Coming together, moving forward


At open forums, many community members have urged the board to lead and overcome their differences.

“The board needs to work together,” KISD parent Melissa Crowder said in an interview. “Stop the name calling, the petty Facebook [posts].”

Fox urged Doyle at the end of the Dec. 17 meeting to share a plan to unite the board, such as team building or mediation activities. When asked how the board plans to move forward, Doyle said in an email the board, parents and community partners have a shared commitment to the district.

Gregorski said at the Jan. 14 meeting he is  dedicated to leading the district and collaborating with all stakeholders to ensure educational excellence and highlight classroom successes.

“I’m committed to working with our community, our family, our schools to do what’s best for this district,” he said. “And I’m confident in working together in partnership.”

Boards usually choose superintendents based on their strong qualities, often in finance, curriculum or both, Felkner said.

“But they all want a superintendent to be someone that can meet and be with the public and get out of the office some and be out at events,” Felkner said.

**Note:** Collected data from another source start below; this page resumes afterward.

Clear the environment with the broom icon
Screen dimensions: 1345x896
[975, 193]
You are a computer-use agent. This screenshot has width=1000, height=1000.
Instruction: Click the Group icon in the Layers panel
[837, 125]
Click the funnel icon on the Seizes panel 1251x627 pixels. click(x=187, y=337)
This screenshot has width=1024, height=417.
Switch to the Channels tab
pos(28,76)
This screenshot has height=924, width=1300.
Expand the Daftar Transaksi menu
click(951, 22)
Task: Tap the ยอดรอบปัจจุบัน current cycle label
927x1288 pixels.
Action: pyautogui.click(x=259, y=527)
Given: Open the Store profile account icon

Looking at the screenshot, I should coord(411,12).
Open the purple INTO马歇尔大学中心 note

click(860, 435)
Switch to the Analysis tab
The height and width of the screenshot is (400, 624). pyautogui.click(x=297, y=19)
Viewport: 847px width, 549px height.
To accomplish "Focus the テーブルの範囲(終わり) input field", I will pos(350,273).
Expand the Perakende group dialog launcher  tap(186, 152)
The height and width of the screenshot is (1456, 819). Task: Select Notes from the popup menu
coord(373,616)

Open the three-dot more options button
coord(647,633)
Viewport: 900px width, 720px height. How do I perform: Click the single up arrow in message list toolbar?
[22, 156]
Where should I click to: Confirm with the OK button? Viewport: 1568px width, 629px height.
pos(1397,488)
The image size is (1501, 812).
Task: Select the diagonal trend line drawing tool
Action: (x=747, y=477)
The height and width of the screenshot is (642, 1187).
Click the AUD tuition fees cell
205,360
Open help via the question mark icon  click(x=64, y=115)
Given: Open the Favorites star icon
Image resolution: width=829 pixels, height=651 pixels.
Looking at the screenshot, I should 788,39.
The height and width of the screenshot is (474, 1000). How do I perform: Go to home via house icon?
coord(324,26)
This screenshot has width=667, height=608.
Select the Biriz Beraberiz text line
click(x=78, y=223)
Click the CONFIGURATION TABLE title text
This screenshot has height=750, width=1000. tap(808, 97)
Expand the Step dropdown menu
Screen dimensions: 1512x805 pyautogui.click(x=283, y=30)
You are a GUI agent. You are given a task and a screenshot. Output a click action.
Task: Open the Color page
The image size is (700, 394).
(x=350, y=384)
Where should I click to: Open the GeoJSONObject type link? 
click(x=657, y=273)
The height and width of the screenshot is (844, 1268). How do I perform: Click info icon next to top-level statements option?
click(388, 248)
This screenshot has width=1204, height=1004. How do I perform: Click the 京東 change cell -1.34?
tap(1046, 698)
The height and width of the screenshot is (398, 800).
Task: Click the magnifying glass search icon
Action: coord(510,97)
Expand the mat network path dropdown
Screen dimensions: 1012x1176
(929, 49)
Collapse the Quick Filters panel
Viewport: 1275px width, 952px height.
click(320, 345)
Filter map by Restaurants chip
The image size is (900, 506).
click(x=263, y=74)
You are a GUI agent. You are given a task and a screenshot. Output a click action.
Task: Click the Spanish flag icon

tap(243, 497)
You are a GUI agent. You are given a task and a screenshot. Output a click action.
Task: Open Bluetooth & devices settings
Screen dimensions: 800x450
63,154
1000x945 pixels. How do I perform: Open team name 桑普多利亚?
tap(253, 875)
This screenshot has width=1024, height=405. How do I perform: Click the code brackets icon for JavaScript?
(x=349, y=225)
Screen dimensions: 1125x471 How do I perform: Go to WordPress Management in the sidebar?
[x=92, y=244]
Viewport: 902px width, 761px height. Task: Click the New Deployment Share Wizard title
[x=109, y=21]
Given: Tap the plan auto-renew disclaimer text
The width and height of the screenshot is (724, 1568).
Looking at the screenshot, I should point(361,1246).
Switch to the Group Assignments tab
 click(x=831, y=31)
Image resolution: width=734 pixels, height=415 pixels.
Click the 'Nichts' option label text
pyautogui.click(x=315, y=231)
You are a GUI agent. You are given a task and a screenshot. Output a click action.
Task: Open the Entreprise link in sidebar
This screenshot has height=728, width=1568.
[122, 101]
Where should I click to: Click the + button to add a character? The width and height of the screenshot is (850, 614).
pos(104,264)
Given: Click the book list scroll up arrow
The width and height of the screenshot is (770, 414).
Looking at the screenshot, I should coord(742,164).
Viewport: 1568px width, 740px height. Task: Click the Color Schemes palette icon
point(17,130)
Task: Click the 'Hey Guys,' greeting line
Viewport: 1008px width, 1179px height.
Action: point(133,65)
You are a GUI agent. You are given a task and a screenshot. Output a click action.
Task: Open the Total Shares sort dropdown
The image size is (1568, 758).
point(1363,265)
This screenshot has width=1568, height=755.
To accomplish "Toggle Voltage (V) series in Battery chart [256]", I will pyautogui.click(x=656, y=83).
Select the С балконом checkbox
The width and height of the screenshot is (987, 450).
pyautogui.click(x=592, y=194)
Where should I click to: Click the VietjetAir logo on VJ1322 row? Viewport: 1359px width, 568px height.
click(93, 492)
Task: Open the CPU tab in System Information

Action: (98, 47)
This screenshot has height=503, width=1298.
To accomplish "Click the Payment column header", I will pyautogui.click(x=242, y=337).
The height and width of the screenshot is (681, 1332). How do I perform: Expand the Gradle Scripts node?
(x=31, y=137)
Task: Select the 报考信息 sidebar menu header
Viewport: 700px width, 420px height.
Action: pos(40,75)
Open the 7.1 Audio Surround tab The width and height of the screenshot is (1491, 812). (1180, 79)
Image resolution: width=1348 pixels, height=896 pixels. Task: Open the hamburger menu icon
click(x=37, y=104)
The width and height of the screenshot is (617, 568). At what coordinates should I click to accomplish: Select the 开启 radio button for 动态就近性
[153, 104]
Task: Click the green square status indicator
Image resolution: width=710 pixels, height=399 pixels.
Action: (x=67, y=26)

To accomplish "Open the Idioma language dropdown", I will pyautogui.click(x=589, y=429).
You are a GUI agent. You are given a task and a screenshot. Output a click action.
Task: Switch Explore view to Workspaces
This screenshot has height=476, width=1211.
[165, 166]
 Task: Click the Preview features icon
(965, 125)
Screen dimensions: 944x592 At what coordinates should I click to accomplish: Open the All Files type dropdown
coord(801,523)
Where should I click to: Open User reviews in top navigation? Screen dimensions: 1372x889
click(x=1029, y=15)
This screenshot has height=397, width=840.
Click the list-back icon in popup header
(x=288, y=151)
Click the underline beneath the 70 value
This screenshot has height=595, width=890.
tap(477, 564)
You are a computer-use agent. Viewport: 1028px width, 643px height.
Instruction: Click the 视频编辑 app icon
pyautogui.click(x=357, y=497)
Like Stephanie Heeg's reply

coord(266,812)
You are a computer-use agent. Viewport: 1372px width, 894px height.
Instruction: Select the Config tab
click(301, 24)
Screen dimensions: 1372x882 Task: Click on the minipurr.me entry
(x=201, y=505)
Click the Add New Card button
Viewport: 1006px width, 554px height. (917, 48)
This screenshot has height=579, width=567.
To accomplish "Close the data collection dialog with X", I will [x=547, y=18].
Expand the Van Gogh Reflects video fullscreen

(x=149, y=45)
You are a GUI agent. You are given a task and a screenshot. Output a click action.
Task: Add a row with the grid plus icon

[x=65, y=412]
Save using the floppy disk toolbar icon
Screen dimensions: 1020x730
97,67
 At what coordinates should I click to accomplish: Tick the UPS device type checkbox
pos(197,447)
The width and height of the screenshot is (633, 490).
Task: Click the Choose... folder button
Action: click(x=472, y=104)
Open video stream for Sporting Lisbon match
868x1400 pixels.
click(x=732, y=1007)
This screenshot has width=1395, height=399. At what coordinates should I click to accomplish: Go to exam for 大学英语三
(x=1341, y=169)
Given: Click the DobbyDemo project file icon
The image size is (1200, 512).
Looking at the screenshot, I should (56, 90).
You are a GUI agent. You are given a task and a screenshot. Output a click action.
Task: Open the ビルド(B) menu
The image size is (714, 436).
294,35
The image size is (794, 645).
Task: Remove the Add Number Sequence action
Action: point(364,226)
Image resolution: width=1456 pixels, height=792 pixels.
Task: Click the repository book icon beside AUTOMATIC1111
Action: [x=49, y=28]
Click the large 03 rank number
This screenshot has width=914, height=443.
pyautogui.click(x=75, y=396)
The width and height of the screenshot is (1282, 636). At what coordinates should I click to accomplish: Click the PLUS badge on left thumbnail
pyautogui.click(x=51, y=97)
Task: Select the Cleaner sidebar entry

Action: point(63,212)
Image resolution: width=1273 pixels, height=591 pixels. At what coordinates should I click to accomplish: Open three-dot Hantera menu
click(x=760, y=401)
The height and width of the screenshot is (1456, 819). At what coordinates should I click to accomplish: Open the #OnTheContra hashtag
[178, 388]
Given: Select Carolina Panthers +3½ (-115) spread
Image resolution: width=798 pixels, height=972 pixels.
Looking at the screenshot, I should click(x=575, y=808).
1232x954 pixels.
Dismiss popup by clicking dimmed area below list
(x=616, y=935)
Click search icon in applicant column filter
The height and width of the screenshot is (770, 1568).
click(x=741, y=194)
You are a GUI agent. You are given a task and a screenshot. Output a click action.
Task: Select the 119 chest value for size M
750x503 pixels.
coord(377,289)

Gerogia Strickland, who is the president of the Katy ISD Council of PTAs but spoke as a KISD parent, said in an interview she likes Gregoski and believes he has the best interests for the district.  But Sean Dolan, the founder of grassroots organization A Better Legacy, is not as optimistic.

“If Gregorski would stand up and say he disapproved of Lance Hindt’s behavior, I would be more optimistic,” Dolan said in an interview.

Strickland admitted the community played a part in the board’s divisions.

“The community needs to reinforce their efforts on working together, and not helping on dividing the board,” she said “Trust the board to the job that they volunteered to do.”

Crowder also is confident in Gregorski but believes if the community wants to heal, it needs to move on from Hindt’s controversies by discussing their perspective and listening to others’ outlook.

“That was nine months ago,” she said. “Let’s move past it. Let’s have a conversation.”